Exercise details: Your copy should hold exactly the lines from the one containing "This screenshot has width=1024, height=713." through the last line of the entries, and no pictures.

Dataset records:
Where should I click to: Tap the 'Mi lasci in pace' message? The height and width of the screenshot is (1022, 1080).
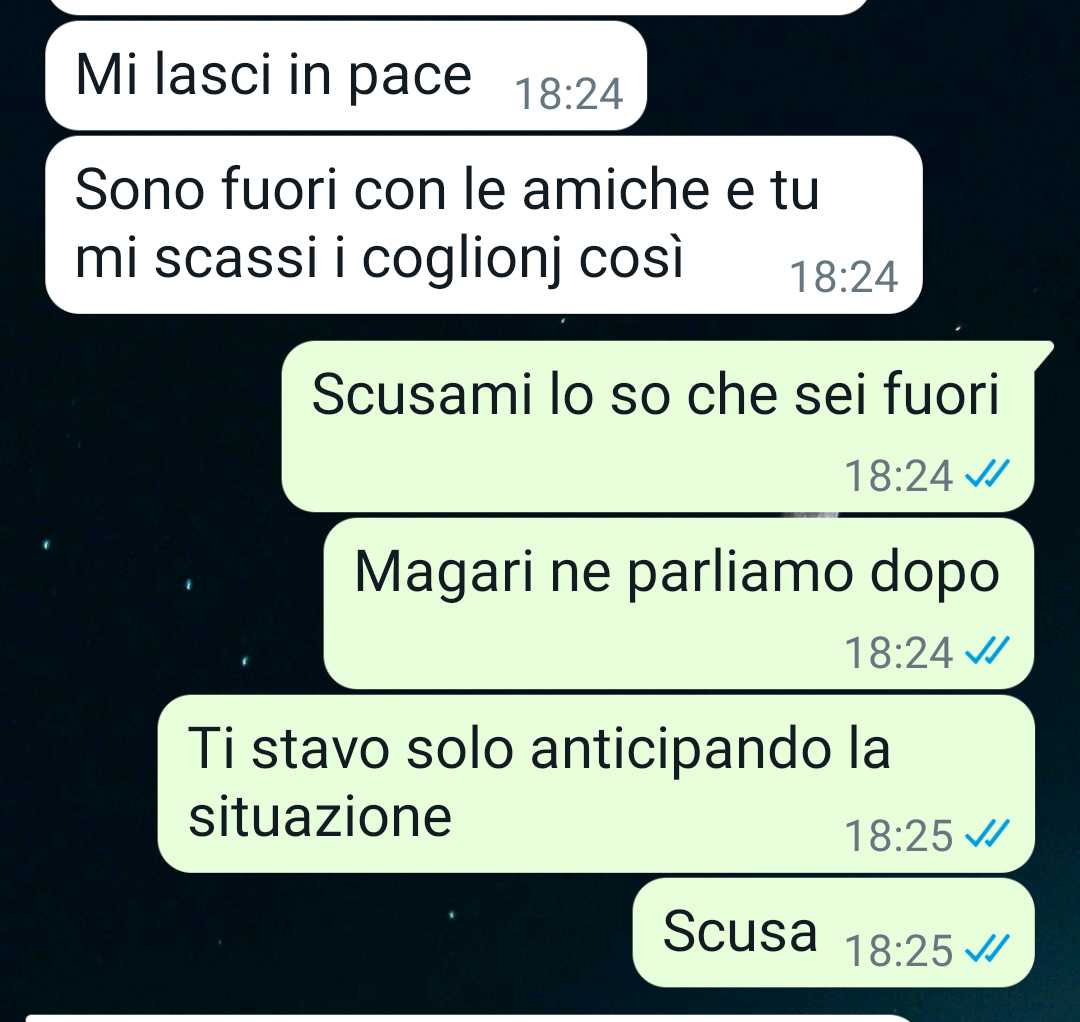pyautogui.click(x=346, y=76)
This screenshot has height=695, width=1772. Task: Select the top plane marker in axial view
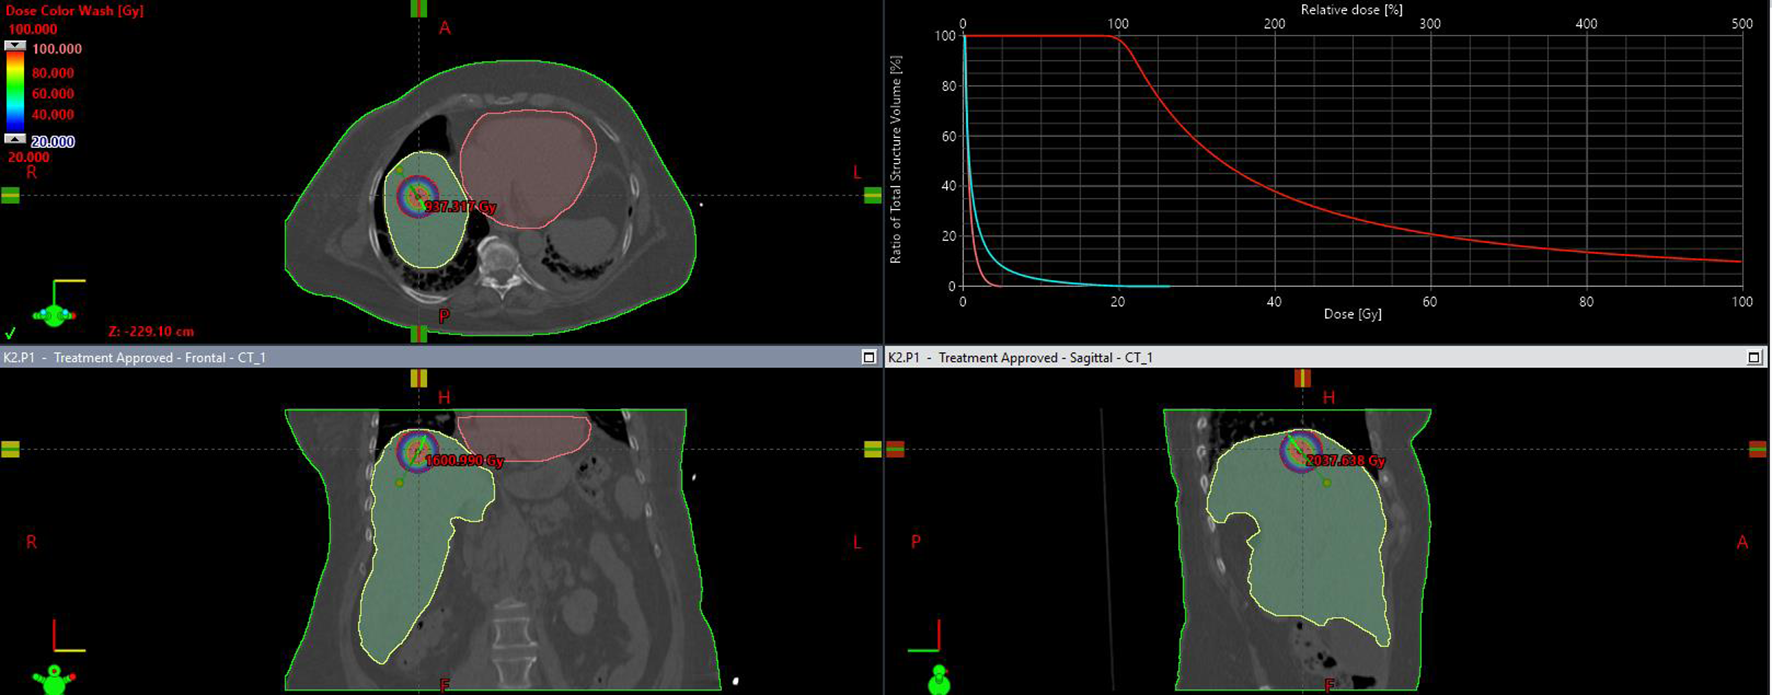[418, 9]
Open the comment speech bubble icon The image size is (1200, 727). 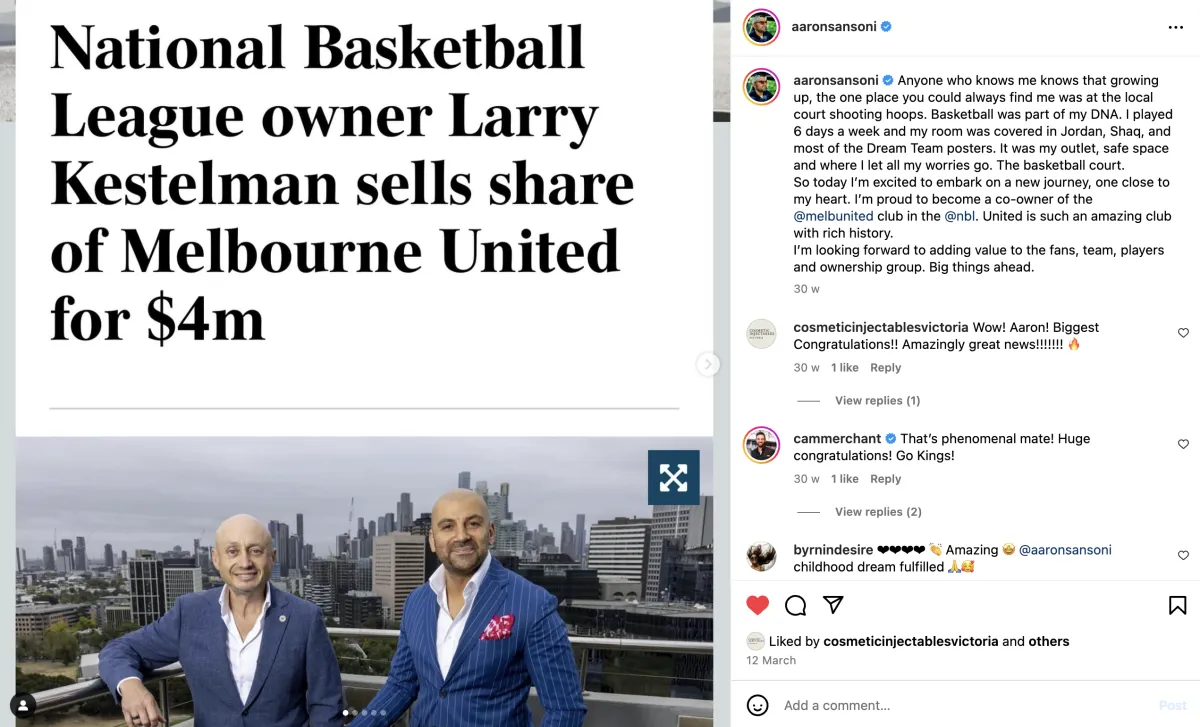[796, 605]
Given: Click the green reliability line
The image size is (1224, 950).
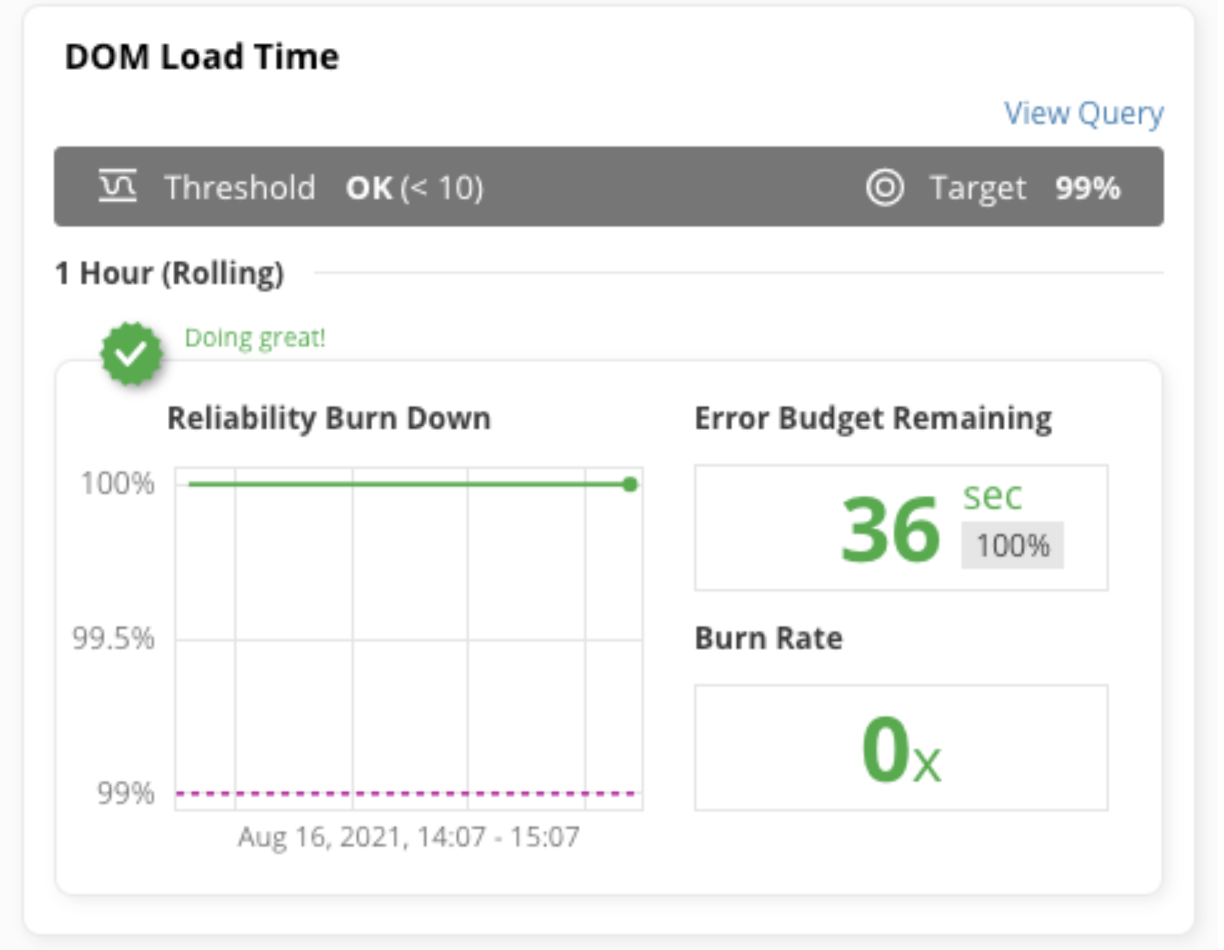Looking at the screenshot, I should click(408, 484).
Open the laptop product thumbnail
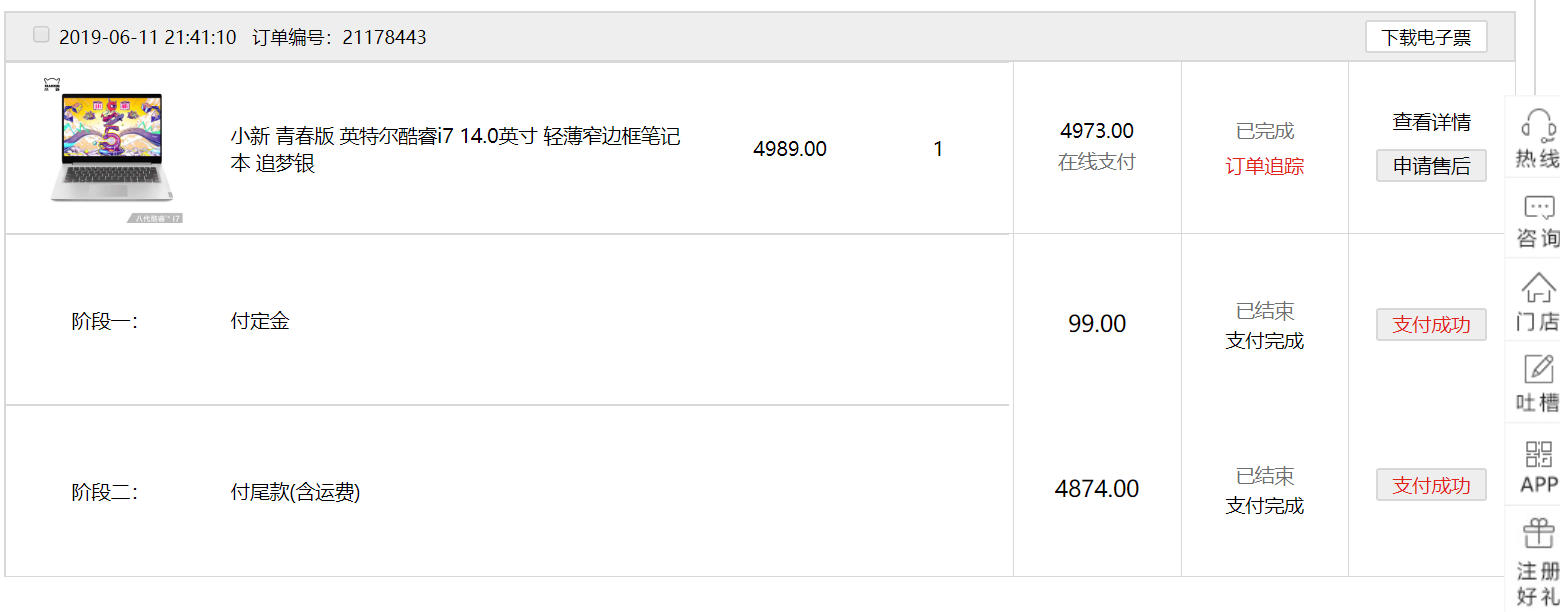 tap(110, 148)
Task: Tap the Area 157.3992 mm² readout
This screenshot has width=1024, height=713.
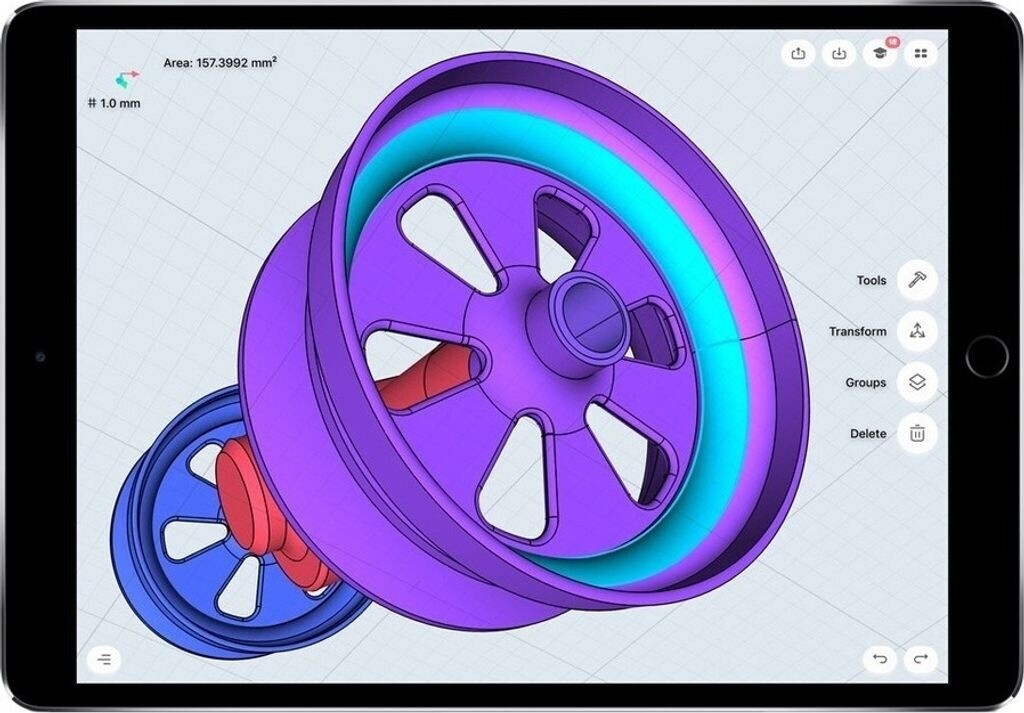Action: 220,63
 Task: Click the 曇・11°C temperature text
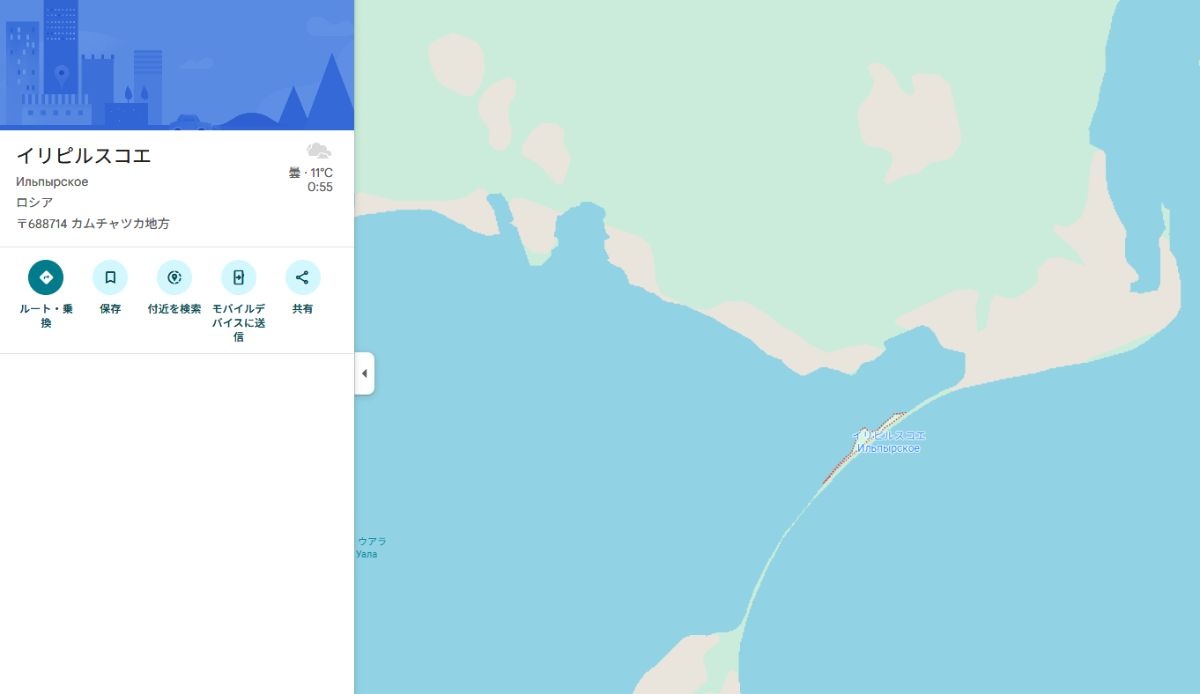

Reply to the task:
This screenshot has width=1024, height=713.
Action: 220,63
 Task: Click the 曇・11°C temperature text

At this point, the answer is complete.